--- WHAT YOU ARE ASKED TO DO ---
Copy all records verbatim.

━━ SOURCE DATA

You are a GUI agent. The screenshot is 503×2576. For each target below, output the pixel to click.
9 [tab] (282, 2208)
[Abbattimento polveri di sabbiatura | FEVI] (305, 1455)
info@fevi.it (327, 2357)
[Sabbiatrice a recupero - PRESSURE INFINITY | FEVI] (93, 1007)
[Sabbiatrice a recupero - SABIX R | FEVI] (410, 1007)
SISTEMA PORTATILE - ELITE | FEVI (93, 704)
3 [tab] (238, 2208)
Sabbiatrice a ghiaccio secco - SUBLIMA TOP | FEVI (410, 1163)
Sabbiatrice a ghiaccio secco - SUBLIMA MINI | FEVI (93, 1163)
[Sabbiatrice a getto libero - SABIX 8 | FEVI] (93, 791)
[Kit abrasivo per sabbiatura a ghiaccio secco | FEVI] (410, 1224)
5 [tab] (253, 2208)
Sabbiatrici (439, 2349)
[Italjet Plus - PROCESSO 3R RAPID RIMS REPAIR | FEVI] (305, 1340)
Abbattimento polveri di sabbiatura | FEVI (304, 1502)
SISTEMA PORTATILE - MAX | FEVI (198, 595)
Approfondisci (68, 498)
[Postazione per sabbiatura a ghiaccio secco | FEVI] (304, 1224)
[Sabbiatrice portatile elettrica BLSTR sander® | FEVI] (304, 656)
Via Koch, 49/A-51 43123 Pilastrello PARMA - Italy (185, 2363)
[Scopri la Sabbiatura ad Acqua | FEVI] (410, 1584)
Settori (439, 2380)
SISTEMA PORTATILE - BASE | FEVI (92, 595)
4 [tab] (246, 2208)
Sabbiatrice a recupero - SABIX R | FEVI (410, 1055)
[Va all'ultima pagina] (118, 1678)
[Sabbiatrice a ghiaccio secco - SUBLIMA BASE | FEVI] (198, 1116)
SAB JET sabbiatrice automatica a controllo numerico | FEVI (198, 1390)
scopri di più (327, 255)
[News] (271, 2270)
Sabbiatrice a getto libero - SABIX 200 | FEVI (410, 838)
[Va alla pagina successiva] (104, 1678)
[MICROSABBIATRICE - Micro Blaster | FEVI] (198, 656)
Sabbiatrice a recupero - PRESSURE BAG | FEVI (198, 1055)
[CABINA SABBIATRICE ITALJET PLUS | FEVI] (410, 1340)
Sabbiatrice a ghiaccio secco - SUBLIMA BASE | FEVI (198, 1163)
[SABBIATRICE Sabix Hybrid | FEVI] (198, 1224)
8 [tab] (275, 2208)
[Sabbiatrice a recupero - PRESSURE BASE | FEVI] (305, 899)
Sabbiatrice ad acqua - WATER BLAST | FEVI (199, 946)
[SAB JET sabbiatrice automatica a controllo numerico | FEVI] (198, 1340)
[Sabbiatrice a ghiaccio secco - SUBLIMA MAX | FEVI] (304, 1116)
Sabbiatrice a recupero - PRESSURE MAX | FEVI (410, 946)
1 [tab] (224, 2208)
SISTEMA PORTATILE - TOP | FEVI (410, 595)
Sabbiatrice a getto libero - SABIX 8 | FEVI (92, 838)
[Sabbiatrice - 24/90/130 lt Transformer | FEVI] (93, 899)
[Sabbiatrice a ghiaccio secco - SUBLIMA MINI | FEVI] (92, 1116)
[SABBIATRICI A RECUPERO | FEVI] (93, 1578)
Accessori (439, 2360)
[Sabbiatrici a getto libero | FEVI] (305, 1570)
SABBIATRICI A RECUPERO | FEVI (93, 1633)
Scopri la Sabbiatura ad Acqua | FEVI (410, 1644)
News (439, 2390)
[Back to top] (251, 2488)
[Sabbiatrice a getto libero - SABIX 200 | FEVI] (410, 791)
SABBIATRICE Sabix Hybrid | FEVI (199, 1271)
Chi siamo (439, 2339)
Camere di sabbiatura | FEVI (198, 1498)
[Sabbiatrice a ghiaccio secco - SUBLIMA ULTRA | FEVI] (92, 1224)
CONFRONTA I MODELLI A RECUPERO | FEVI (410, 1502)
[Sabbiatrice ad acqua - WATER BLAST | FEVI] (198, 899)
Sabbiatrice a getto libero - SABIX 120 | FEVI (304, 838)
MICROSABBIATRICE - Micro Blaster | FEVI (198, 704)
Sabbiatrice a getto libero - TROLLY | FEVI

━━━━

--- RESPONSE FOR THIS EXERCISE ---
You are a GUI agent. The screenshot is 503×2576. For each target below, output the pixel to click.
9 [tab] (282, 2208)
[Abbattimento polveri di sabbiatura | FEVI] (305, 1455)
info@fevi.it (327, 2357)
[Sabbiatrice a recupero - PRESSURE INFINITY | FEVI] (93, 1007)
[Sabbiatrice a recupero - SABIX R | FEVI] (410, 1007)
SISTEMA PORTATILE - ELITE | FEVI (93, 704)
3 [tab] (238, 2208)
Sabbiatrice a ghiaccio secco - SUBLIMA TOP | FEVI (410, 1163)
Sabbiatrice a ghiaccio secco - SUBLIMA MINI | FEVI (93, 1163)
[Sabbiatrice a getto libero - SABIX 8 | FEVI] (93, 791)
[Kit abrasivo per sabbiatura a ghiaccio secco | FEVI] (410, 1224)
5 [tab] (253, 2208)
Sabbiatrici (439, 2349)
[Italjet Plus - PROCESSO 3R RAPID RIMS REPAIR | FEVI] (305, 1340)
Abbattimento polveri di sabbiatura | FEVI (304, 1502)
SISTEMA PORTATILE - MAX | FEVI (198, 595)
Approfondisci (68, 498)
[Postazione per sabbiatura a ghiaccio secco | FEVI] (304, 1224)
[Sabbiatrice portatile elettrica BLSTR sander® | FEVI] (304, 656)
Via Koch, 49/A-51 43123 Pilastrello PARMA - Italy (185, 2363)
[Scopri la Sabbiatura ad Acqua | FEVI] (410, 1584)
Settori (439, 2380)
SISTEMA PORTATILE - BASE | FEVI (92, 595)
4 [tab] (246, 2208)
Sabbiatrice a recupero - SABIX R | FEVI (410, 1055)
[Va all'ultima pagina] (118, 1678)
[Sabbiatrice a ghiaccio secco - SUBLIMA BASE | FEVI] (198, 1116)
SAB JET sabbiatrice automatica a controllo numerico | FEVI (198, 1390)
scopri di più (327, 255)
[News] (271, 2270)
Sabbiatrice a getto libero - SABIX 200 | FEVI (410, 838)
[Va alla pagina successiva] (104, 1678)
[MICROSABBIATRICE - Micro Blaster | FEVI] (198, 656)
Sabbiatrice a recupero - PRESSURE BAG | FEVI (198, 1055)
[CABINA SABBIATRICE ITALJET PLUS | FEVI] (410, 1340)
Sabbiatrice a ghiaccio secco - SUBLIMA BASE | FEVI (198, 1163)
[SABBIATRICE Sabix Hybrid | FEVI] (198, 1224)
8 [tab] (275, 2208)
[Sabbiatrice a recupero - PRESSURE BASE | FEVI] (305, 899)
Sabbiatrice ad acqua - WATER BLAST | FEVI (199, 946)
[SAB JET sabbiatrice automatica a controllo numerico | FEVI] (198, 1340)
[Sabbiatrice a ghiaccio secco - SUBLIMA MAX | FEVI] (304, 1116)
Sabbiatrice a recupero - PRESSURE MAX | FEVI (410, 946)
1 [tab] (224, 2208)
SISTEMA PORTATILE - TOP | FEVI (410, 595)
Sabbiatrice a getto libero - SABIX 8 | FEVI (92, 838)
[Sabbiatrice - 24/90/130 lt Transformer | FEVI] (93, 899)
[Sabbiatrice a ghiaccio secco - SUBLIMA MINI | FEVI] (92, 1116)
[SABBIATRICI A RECUPERO | FEVI] (93, 1578)
Accessori (439, 2360)
[Sabbiatrici a getto libero | FEVI] (305, 1570)
SABBIATRICI A RECUPERO | FEVI (93, 1633)
Scopri la Sabbiatura ad Acqua | FEVI (410, 1644)
News (439, 2390)
[Back to top] (251, 2488)
[Sabbiatrice a getto libero - SABIX 200 | FEVI] (410, 791)
SABBIATRICE Sabix Hybrid | FEVI (199, 1271)
Chi siamo (439, 2339)
Camere di sabbiatura | FEVI (198, 1498)
[Sabbiatrice a ghiaccio secco - SUBLIMA ULTRA | FEVI] (92, 1224)
CONFRONTA I MODELLI A RECUPERO | FEVI (410, 1502)
[Sabbiatrice ad acqua - WATER BLAST | FEVI] (198, 899)
Sabbiatrice a getto libero - SABIX 120 | FEVI (304, 838)
MICROSABBIATRICE - Micro Blaster | FEVI (198, 704)
Sabbiatrice a getto libero - TROLLY | FEVI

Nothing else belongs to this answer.